EUR/USD Pops as Yields Ease; Bulls Eye Highs

EUR/USD – Bulls Regain Momentum Post-CPI, But Critical Resistance Looms

EUR/USD – Bulls Regain Momentum Post-CPI, But Critical Resistance Looms

EUR/USD bulls seized control during Tuesday’s New York session, driven sharply higher by softer-than-anticipated U.S. inflation data. The pair initially opened near 1.1610 and briefly tested intraday lows at 1.1599; however, robust buying interest quickly emerged following the CPI release, propelling EUR/USD to an intraday peak of 1.1698 before settling around 1.1670, marking a 0.48% daily gain.

The fundamental catalyst underpinning this bullish momentum was the U.S. July CPI report, which moderated fears of hotter inflation. Year-over-year headline inflation slightly undershot market expectations, printing at 2.7% versus the anticipated 2.8%, while core CPI came in modestly above estimates at 3.1%. This subdued inflation print triggered a decline in U.S. Treasury yields, softened the U.S. dollar broadly, and notably narrowed U.S.-German 2-year yield spreads to their tightest level since April 2025, significantly eroding the dollar’s relative yield advantage.

Correlated market dynamics further reinforced EUR/USD’s upside trajectory. Gold prices rallied, equities strengthened, and USD/CNH weakened, collectively reflecting improved risk sentiment and reduced dollar appeal, which directly benefited the euro.

From a technical perspective, EUR/USD’s bullish daily candle, characterized by a strong intraday reversal from sub-1.1600 levels, underscores resilient buying support.

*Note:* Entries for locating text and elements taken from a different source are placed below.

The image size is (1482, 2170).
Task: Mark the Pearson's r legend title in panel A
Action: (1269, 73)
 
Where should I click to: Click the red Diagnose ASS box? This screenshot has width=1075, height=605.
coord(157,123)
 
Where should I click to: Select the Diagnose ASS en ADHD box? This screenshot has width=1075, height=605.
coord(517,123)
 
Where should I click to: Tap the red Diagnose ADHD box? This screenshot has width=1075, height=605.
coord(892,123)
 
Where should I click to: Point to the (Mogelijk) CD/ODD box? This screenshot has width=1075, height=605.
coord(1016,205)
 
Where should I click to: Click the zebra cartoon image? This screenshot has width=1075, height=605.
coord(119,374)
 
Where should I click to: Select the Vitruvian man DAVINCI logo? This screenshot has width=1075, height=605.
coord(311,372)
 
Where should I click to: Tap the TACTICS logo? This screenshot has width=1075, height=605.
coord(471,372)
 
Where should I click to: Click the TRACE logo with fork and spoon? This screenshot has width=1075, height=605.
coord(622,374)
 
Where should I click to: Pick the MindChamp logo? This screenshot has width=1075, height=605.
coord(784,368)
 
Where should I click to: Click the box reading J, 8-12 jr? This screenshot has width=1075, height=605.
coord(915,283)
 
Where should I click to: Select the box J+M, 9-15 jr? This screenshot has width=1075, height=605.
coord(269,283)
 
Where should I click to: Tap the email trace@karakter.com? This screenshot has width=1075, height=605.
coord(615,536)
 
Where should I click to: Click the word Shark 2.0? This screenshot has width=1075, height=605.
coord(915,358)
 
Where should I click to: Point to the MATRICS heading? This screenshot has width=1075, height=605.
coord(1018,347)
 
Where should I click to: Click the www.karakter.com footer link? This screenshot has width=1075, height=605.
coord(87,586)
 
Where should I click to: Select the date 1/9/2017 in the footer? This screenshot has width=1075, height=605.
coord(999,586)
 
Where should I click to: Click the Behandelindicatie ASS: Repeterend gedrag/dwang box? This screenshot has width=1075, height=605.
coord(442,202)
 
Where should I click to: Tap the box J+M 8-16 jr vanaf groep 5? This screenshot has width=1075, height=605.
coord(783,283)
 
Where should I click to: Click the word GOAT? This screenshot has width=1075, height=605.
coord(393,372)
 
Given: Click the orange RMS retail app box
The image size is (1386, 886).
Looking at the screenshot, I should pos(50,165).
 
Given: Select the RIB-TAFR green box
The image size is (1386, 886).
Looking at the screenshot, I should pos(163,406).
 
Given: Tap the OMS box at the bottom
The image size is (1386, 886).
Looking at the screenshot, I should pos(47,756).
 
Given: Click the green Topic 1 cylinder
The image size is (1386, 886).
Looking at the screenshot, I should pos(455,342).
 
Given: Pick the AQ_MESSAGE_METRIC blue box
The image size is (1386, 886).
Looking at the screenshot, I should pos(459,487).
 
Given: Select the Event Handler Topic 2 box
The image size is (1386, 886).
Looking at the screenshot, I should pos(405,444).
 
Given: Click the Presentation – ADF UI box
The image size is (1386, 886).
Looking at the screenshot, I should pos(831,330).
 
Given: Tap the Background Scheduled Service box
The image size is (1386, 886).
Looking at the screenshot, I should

Key daily moving averages—10-, 21-, and 55-DMAs—all remain comfortably below the current price, providing strong short-term dynamic support around the 1.1590–1.1610 area. Momentum indicators further confirm bullish conditions, with both daily and monthly RSI readings trending positively and firmly above neutral thresholds.

Despite these bullish indicators, EUR/USD still faces formidable technical resistance. Tuesday’s intraday peak at 1.1698 aligns closely with early August highs, forming an immediate barrier. More significant resistance resides slightly higher, near the July peak at 1.1735. The pair’s inability to decisively break above these key hurdles would suggest ongoing consolidation rather than a sustained bullish breakout.

On the downside, robust support emerges initially at the 55-day moving average at 1.1592, followed by the critical daily Ichimoku cloud top near 1.1560. A daily close below these key supports would significantly weaken bullish sentiment and could trigger corrective pullbacks toward deeper supports around 1.1500–1.1520.

In conclusion, EUR/USD bulls regained the short-term advantage following Tuesday’s CPI-driven rally. Traders should closely monitor resistance levels at 1.1698–1.1735 for potential bullish breakouts. Failure to clear these hurdles, however, could keep the pair range-bound, emphasizing tactical trading opportunities near support levels, pending clearer directional conviction.